For me, one of those choices was the choice to come to Michigan. Do I keep the job I have, and maybe have more of the traditional family life, or do I reach for the stars? This was the question on my mind at every intersection in my career. I always had a choice. I would have always had some regret in my life if I didn’t take the chances. As a mom of three children, two of them girls, and a mentor to fifteen young women on my team every year, I always say to them: “You can and you will.” I tell them to reach for the stars. If I’m going to preach that, then I have to be willing to do it myself. I have to be willing to take risks and take chances.
I had a very comfortable life on the East Coast with my family so nearby. Was I going to stay there, or was I going to come to the University of Michigan because I believed in this university and what it stood for? There are probably only a couple of institutions you could say that about around the world. I knew this was a perfect fit for me given who I am. But I also had to weigh the fact that I’d uproot my children, my husband, and leave my family behind. This was a huge risk for me to take.
I look back on how I picked up and moved our family across the country, and I remember how my son struggled; that was a really tough time in our lives. We talk about it sometimes now, how his life might be different, better or worse; we don’t know. I know for a fact that the move took him outside of his comfort zone, and I think that will help prepare him for challenges later in his life.
This among many other things are lessons I have had to make peace with. The things we don’t make peace with end up tearing us up.
Why I push so hard
I’ve always been driven and competitive, that’s just who I am. But now that I’m in the place I’m in in my life, I can see that the drive to be the best, to have the best, is more than that. When it comes to resources for the team, their time, their needs, our budget, any of it—I’m committed to being an advocate for these women. I teach my daughters this as well—we have got to be a voice for ourselves. We’ve got to be advocates. It’s our responsibility for the players in our program, for the future of our program. I have to keep making sure that the advocacy for equity and equality doesn’t stop. I think we owe that to the players and we owe that to the world. Especially in the state of Michigan where I’m raising my family, I want to make sure that we’re leading the forefront on female equity and equality. I don’t want us to be at the rear, or behind the rest of the country, or the rest of the world in terms of how we’re taking care of our young girls.
For this reason, I’m thrilled about the Task Force on Women’s Sports that was created in June of this year by Governor Gretchen Whitmer, which is chaired by our Secretary of State Jocelyn Benson.

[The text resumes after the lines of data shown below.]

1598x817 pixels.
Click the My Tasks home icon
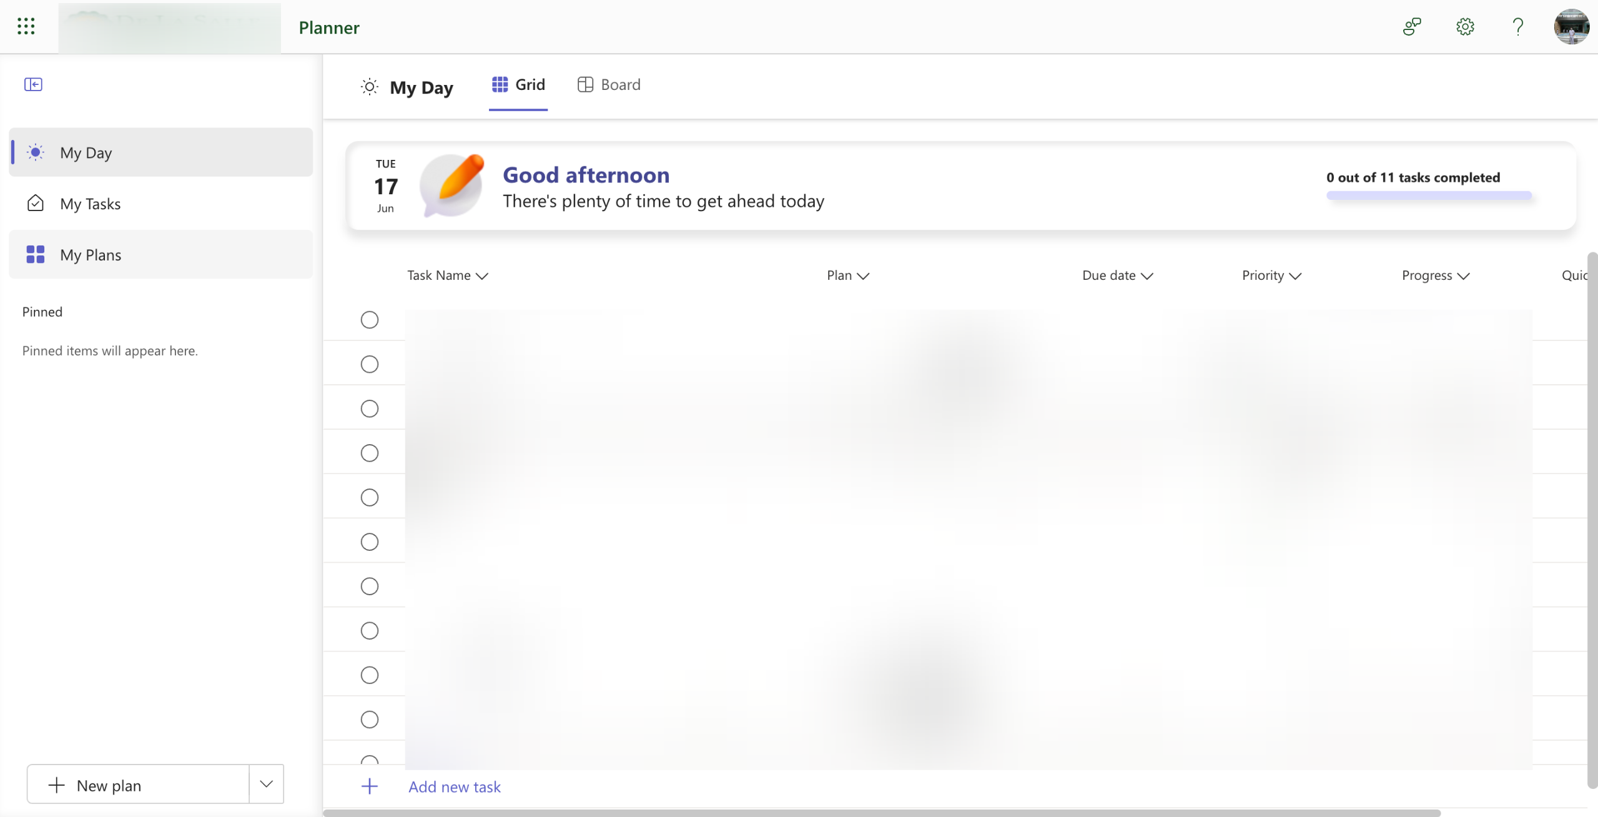tap(36, 204)
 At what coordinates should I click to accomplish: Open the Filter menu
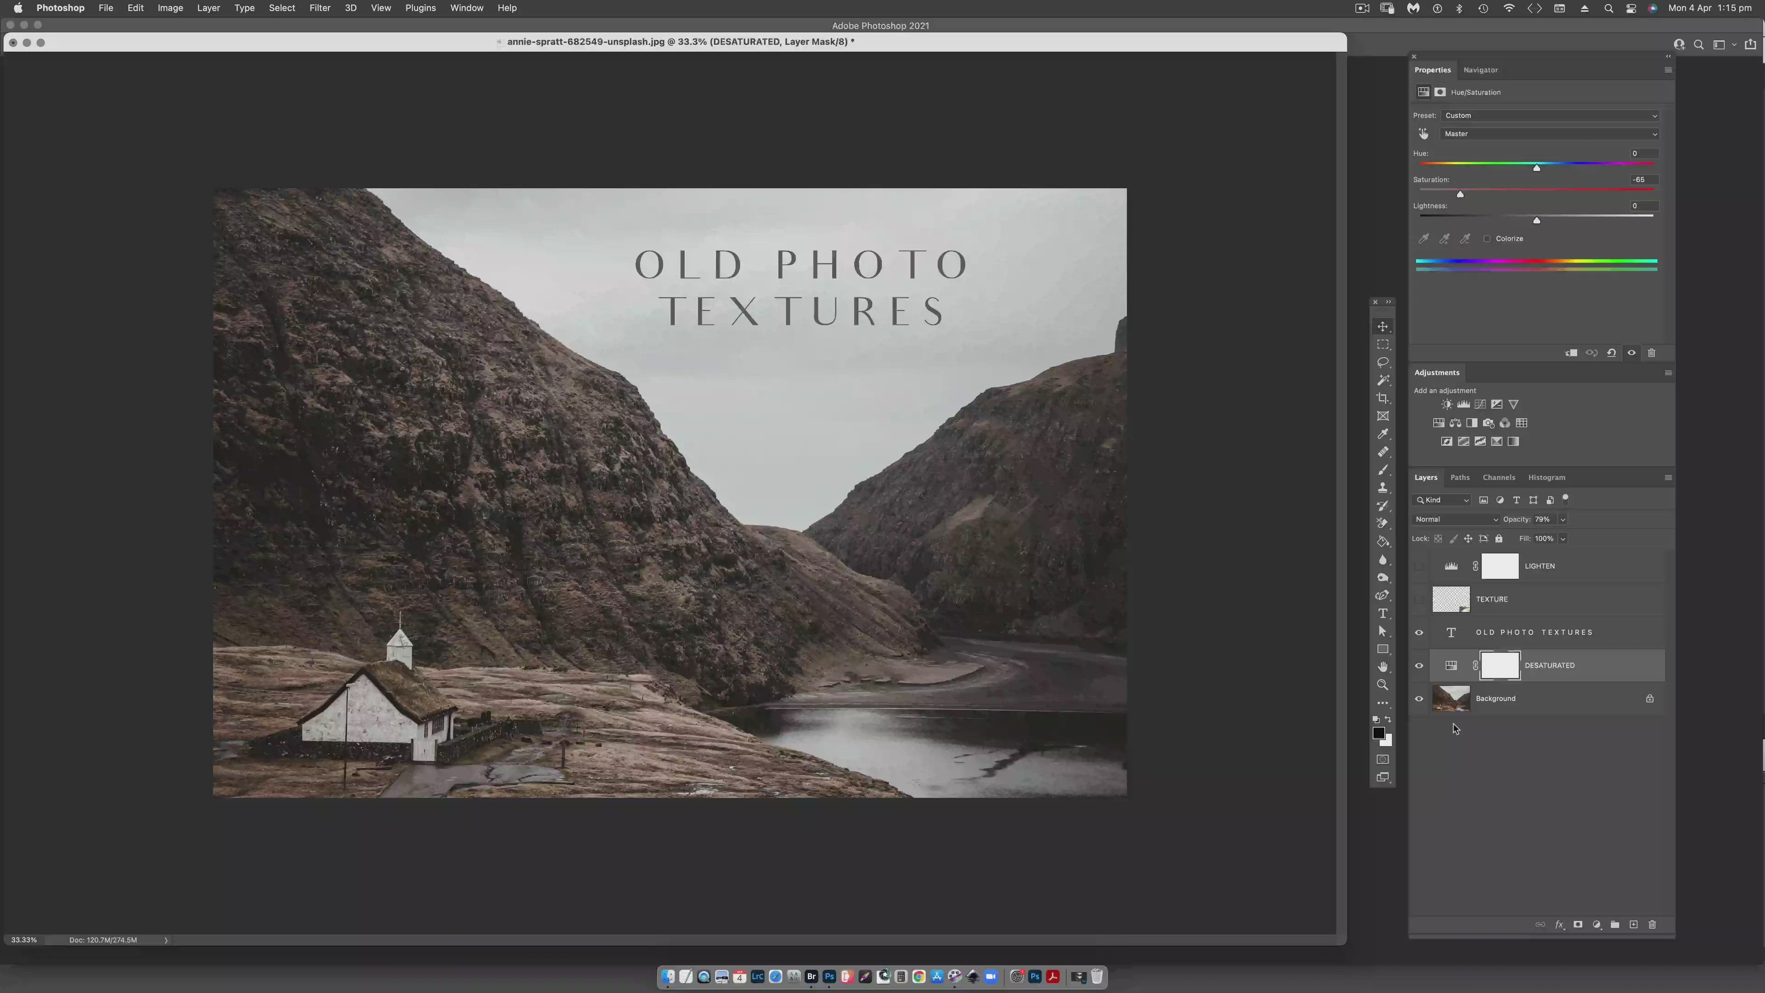point(319,8)
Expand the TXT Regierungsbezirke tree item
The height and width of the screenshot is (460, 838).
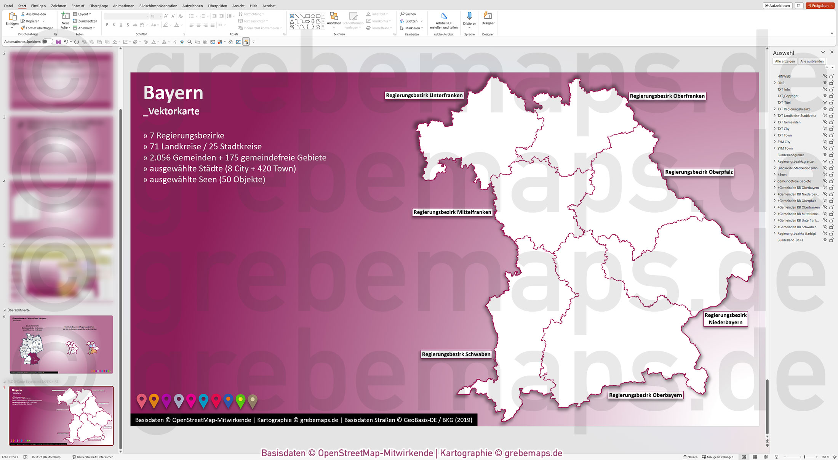pos(774,109)
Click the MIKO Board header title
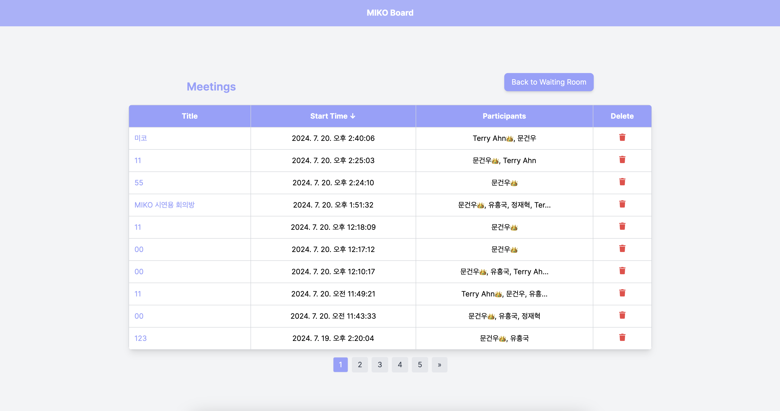780x411 pixels. (x=390, y=13)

This task force—the first of its kind at a state government level—brings together local and national leaders to develop strategies that promote opportunities in Michigan for girls and women in sports. I love that Michigan is one of the first states to make sure that women’s sports are properly resourced so that young girls have the chance to learn about teamwork and leadership. It’s our responsibility to make sure that we are getting the same resources and the same safety standards as men do.
Kim’s drive and competitive nature were an inspiration to us at The Brick. She absolutely radiates the kind of commitment to passion that we love to showcase, and the kind of heart and grit it takes to make dreams real. We’re excited for the Wolverines’ season this year, and are cheering for the women they are becoming under Kim’s mentorship.